Vancouver songwriter Janky Bungag’s music is made to soundtrack golden hour. Imagine settling into lawn chairs in the tall grass, crickets chirping, a cold drink sweating in your palm, as Bungag’s lonesome banjo weaves through the air like a memory you forgot you missed. That’s exactly what you’ll get on DemoGrass Tapes, a wholesome compilation of demos and unexpected covers released via Bandcamp.
Infusing traditional country and bluegrass with his cowpunk spirit, Bungag blends tongue-in-cheek charm with a whole lot of heart. Every sound – from the warm acoustic guitar to the fast-picking banjo and bright fiddle – is played, recorded, mixed, and mastered by Bungag himself, giving the songs an intimate, personal feel.
The project opens with “Janky’s Reel,” a cheery instrumental that sets the tone with tight, intentional arrangements and storytelling with a bite. The songs are heartfelt, but not too heavy; it’s music you can laugh with, sway to, or even get a little misty over.
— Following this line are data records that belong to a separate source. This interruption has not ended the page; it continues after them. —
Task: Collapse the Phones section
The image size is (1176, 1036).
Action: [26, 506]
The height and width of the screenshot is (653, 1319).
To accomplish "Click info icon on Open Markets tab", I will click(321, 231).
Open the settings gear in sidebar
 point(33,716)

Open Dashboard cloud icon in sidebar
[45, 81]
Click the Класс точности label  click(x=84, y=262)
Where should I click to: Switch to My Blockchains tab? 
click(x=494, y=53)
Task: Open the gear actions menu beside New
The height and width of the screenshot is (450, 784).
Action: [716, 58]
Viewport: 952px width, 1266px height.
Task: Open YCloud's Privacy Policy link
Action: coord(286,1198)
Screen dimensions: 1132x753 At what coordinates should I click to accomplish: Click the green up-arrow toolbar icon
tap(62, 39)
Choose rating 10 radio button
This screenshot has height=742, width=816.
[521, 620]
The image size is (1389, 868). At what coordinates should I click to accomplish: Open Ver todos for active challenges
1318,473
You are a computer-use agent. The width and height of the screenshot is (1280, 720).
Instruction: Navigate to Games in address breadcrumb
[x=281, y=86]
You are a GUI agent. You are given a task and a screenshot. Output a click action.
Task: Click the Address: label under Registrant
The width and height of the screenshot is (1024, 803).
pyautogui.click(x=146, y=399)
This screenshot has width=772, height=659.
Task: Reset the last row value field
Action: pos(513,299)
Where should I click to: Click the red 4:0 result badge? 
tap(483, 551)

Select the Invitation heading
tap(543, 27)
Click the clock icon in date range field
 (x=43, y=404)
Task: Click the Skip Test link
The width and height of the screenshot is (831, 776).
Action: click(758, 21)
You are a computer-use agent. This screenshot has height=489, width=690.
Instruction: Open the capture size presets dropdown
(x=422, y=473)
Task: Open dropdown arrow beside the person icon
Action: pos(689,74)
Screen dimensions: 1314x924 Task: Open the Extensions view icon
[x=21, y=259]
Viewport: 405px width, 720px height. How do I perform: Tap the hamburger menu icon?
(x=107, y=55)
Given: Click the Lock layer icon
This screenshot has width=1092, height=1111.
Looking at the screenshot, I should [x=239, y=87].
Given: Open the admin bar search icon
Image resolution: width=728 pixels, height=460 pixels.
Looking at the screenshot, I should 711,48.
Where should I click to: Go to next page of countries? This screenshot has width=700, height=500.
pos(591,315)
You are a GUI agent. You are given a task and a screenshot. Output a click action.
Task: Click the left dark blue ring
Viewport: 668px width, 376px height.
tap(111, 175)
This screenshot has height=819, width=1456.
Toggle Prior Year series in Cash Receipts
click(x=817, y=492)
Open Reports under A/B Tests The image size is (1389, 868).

A standout on the album is “Mexico,” written by Janky’s guitar player Etienne Tremblay. The track sounds like something that John Denver might have written if he were a hipster cowboy from the Pacific Northwest reminiscing on a love lost. Every track offers its own tone and texture, yet is tied together by Bungag’s high-and-lonesome style and a sense of yearning that runs deep.
DemoGrass Tapes also features a string of genre-defying covers reimagined through the Bungag lens. Bluegrass classic “Lost (And I’ll Never Find the Way)” by The Stanley Brothers and folk-blues staple “I Don’t Love Nobody” by Doc Watson & Elizabeth Cotton sit alongside surprise picks like The Vengaboys’ “Boom, Boom, Boom, Boom!!”, now transformed into a barn burner, or an infusion of heavy twang into SR-71’s pop-punk anthem “Right Now.”
Arriving just in time to soak in those sweet, fleeting moments of summer, DemoGrass Tapes is a sincere celebration of making music on your own terms. Janky Bungag reminds us that country music doesn’t have to take itself too seriously to mean something. If heaven ain’t the Kootenays, well… maybe it sounds a little like this.